### 抜粋テキスト
2015年公開のフランス映画「エール!」の米国リメイク。
www.imdb.com こちらは未見だが、近いうち何らかの形で観たいと思う。
ボストン郊外の漁港の町が舞台。ロッシ一家は漁業が生業。
どこだろう、と検索してみるとマサチューセッツ湾ではタラ漁が盛んなようだ。
本作でもタラ漁やその漁獲量と価格を巡る問題が出て来る。
こんな記事を見つけて、膝を打つ。
history.husigi.comタラは英語でCod。本作のタイトルCodaはChildren Of Deaf Adultsの略。
耳の聴こえない親を持つ子「CODA」は可哀想なのか。研究者が直面した現実 | ハフポスト
もとのフランス映画では酪農家。監督・脚本のシアン・ヘダーはマサチューセッツ州出身、CODAというタイトルはマサチューセッツのタラに由来している可能性は大。
さてシャレはともかく、父・母・長男・長女のロッシ家は長女ルビー(エミリア・ジョーンズ)だけが耳が聞こえ、手話をものして両親達の通訳の役割を担っている。
早朝から漁に出て、高校に通うハードな生活だが陽気な家族が大好きで苦にならない。が、学校で合唱部に入った事で様々な軋轢が生まれる。

### 記述課題 1
抜粋テキストの内容を二文で要約せよ。
### 記述課題 2
抜粋テキストのうち、「ボストン郊外の漁港の町が舞台。ロッシ一家は漁業が生業。」から「達の通訳の役割を担っている。」までの一続きを一字一句違えずに書き写せ。
ここに示すデータは参照しなくてよい。

### データ抜粋
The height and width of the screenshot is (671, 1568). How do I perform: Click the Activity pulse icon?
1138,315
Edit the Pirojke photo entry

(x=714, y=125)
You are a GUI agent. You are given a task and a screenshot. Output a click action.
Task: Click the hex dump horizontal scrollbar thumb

### 課題の解答 1
本作は2015年公開のフランス映画「エール!」の米国リメイクで、ボストン郊外の漁港の町で漁業を生業とするロッシ一家が舞台である。家族で長女ルビーだけが耳が聞こえ、手話で両親達の通訳を担いながら漁と高校通いの生活を苦にせず送っているが、学校で合唱部に入った事で様々な軋轢が生まれる。

### 課題の解答 2
ボストン郊外の漁港の町が舞台。ロッシ一家は漁業が生業。
どこだろう、と検索してみるとマサチューセッツ湾ではタラ漁が盛んなようだ。
本作でもタラ漁やその漁獲量と価格を巡る問題が出て来る。
こんな記事を見つけて、膝を打つ。
history.husigi.comタラは英語でCod。本作のタイトルCodaはChildren Of Deaf Adultsの略。
耳の聴こえない親を持つ子「CODA」は可哀想なのか。研究者が直面した現実 | ハフポスト
もとのフランス映画では酪農家。監督・脚本のシアン・ヘダーはマサチューセッツ州出身、CODAというタイトルはマサチューセッツのタラに由来している可能性は大。
さてシャレはともかく、父・母・長男・長女のロッシ家は長女ルビー(エミリア・ジョーンズ)だけが耳が聞こえ、手話をものして両親達の通訳の役割を担っている。